Runkit stops running code cells after ~1 hour

First, I want to say thanks for a fantastic product! I love messing around with Runkit, and using it as a way to share simple ideas in code with people who don’t have a coding environment set up themselves.

I have one, major, enduring gripe though. If I am working on a notebook for longer than about one hour, the notebook will often just die on me. I can continue to edit and save my code, but new code cells will not print output, and old code cells’ output will not reflect changes.

This precludes me trying to schedule a workshop or demonstration based on Runkit. :frowning:

The most recent notebook I encountered that with is here: https://runkit.com/ajhyndman/count-wins-fe-heroes/0.1.0

At the time of this post, I still cannot get my last four code cells to render any output. I am also trying to import this notebook in another notebook, and my require call seems to be resolving to an empty object.

I’d be happy to listen to workarounds as well, but this has been a consistent, recurring issue for me.

Hi there, so the reason your notebook stops giving outputs is because there’s actually a logic error in your function… the while loop appears to never terminate and thus it’s running forever. I’ve adjusted it here so the loop eventually terminates:

I think that same fix will also fix the problem with requiring the notebook. But please let me know if that doesn’t work.

Wow. That’s totally on me!

Maybe Runkit is fine after all, and I’m just writing shitty code! :smiley:

I did find lack of any output a bit confusing. Maybe there’s a way to make it clearer that a code cell has timed out, or is still running? Thanks for the prompt assistance!

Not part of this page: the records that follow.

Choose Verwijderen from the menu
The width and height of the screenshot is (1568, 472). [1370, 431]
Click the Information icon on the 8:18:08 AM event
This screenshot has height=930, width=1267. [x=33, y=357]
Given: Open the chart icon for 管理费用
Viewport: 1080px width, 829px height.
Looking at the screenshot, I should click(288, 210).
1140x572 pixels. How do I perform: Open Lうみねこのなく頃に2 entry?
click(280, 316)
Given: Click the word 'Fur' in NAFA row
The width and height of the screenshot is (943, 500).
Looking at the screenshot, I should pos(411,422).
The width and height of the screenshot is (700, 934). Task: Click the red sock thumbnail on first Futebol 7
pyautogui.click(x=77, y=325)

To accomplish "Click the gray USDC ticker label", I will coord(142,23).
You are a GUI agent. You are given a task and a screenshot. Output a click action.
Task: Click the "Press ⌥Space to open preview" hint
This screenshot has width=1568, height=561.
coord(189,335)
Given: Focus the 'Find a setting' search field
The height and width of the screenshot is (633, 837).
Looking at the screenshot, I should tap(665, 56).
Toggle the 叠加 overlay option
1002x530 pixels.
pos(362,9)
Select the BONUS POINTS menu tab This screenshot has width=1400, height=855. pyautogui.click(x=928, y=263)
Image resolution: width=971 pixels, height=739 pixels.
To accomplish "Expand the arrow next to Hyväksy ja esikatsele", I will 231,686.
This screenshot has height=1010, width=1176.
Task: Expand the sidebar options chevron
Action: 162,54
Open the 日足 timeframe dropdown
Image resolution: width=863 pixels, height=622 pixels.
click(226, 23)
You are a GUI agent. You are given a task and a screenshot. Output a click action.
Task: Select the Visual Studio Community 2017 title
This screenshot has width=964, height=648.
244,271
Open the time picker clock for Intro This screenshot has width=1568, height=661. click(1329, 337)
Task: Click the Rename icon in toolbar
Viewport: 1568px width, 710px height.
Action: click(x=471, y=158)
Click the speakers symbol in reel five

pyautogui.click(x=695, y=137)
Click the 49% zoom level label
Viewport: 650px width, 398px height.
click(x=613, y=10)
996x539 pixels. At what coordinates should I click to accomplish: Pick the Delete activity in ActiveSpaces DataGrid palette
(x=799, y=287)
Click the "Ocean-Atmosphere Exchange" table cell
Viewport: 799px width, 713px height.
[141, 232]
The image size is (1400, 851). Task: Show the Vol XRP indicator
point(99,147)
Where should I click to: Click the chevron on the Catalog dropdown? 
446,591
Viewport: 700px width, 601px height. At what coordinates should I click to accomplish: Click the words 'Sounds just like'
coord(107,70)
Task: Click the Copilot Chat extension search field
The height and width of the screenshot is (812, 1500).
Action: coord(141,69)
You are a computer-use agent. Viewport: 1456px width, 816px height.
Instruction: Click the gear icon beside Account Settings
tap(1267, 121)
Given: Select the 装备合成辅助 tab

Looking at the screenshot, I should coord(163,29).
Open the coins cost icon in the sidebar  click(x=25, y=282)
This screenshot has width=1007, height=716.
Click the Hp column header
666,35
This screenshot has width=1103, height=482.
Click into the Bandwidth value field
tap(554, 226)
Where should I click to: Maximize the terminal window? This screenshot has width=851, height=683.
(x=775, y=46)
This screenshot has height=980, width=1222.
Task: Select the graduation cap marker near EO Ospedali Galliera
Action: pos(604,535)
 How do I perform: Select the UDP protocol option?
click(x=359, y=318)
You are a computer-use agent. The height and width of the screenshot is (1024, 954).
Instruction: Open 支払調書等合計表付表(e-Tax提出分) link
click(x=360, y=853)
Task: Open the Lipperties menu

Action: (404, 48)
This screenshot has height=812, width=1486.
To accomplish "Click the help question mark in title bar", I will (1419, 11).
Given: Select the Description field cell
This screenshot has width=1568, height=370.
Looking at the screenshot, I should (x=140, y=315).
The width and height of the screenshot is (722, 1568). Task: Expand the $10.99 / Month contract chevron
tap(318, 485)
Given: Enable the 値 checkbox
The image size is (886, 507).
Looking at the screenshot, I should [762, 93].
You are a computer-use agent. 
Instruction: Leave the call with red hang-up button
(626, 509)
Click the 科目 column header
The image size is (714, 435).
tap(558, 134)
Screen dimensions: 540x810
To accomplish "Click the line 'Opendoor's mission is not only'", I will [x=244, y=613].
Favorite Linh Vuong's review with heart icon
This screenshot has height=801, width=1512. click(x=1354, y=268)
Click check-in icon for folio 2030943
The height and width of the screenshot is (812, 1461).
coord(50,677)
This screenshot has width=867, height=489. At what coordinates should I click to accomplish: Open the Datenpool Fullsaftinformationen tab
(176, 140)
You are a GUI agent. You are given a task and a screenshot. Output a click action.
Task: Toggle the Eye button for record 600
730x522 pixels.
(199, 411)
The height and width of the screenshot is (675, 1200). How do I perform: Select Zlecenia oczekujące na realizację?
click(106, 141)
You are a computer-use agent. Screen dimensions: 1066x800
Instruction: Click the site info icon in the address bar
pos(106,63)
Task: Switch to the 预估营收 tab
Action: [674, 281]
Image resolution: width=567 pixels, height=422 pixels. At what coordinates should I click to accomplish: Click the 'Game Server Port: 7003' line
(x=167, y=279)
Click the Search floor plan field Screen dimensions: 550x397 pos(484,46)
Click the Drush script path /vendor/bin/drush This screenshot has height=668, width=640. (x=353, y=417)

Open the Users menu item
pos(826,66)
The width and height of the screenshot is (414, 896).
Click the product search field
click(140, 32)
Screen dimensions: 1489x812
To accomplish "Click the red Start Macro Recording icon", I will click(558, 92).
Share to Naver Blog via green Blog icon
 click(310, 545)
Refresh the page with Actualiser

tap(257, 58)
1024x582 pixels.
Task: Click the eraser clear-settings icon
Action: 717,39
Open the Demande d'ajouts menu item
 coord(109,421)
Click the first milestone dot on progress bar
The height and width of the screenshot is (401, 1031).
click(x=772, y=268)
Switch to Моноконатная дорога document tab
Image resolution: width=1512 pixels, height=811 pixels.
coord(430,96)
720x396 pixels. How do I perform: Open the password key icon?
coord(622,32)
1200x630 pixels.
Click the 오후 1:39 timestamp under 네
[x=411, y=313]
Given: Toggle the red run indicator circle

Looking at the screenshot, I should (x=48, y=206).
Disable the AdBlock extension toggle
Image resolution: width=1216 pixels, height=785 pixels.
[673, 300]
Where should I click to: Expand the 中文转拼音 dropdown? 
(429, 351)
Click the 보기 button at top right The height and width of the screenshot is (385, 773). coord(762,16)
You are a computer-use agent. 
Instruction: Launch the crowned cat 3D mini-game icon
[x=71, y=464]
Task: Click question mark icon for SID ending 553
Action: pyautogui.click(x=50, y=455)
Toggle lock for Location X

Alright, I am still having some issues with requiring the notebook. I’ve tried every version of module.exports = { ... } that I can think of. Does Runkit have a special syntax for this? Is requiring notebook still supported? It’s kind of hard to look that information up.


So, if I remove the @0.7.6 from the two libraries I get much farther. However, it still times out because the library itself spends a lot of time before setting any exports. A good strategy here is to use if (require.main === module) around the calculation you do in the required notebook. This will make it so that they are only done when you are running the notebook itself, and not when it is being required. That way, when you are in the notebook, you get to test it, but when you require it, it is very fast. Here is an example:

Thanks for the tip! That should get me going for now.

I do feel like there’s a pattern here of not visualizing timeouts. If I knew that performance was an issue, I would be able to self-diagnose both of these issues, for instance.